Friedrich Kraner (15 October 1812, in Eibenstock – 17 January 1863, in Leipzig) was a German schoolteacher and classical philologist.

He studied philology at the University of Leipzig as a pupil of Gottfried Hermann. Afterwards, he worked as a teacher in Annaberg (from 1835), then served as an Oberlehrer (senior instructor) in Meissen (from 1838). In 1857 he was named director of the gymnasium in Zwickau, and in 1862 was appointed rector of the Thomasschule in Leipzig.

== Published works ==
He is best remembered for his scholarly treatment of Julius Caesar's Commentarii de Bello Gallico and Commentarii de Bello Civili. The following are a few of Kraner's noteworthy written efforts:
- Plutarchi Vita Phocionis, 1840 - edition of Plutarch's life of Phocion.

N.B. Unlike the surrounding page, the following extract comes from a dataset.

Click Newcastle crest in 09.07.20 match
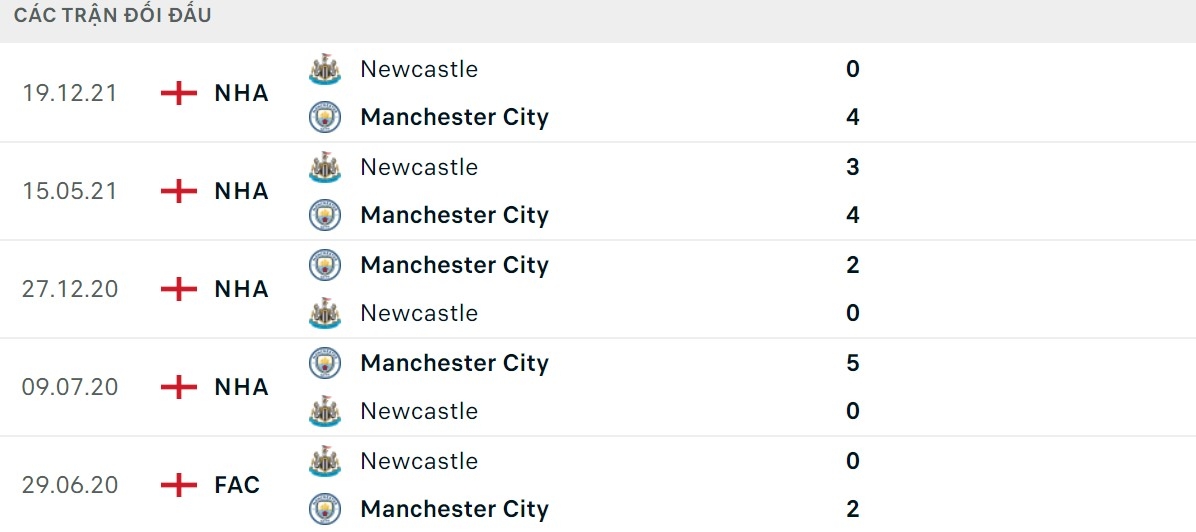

- Hellenica : die Geschichte Griechenlands bis zum peloponnesischen Kriege nach ihren Hauptmomenten in Auszügen aus griechischen Schriftstellern für mittlere Gymnasialclassen, 1842 - Hellenica, the history of Greece up to the Peloponnesian War, etc.
- C. Julii Caesaris Commentarii de bello Gallico, (with a chart of Gaul by Heinrich Kiepert); Leipzig, Wiedmannsche Buchhandlung, 1853
- C. Julii Caesaris Commentarii de bello Civili, Berlin; Weidmann, 1856.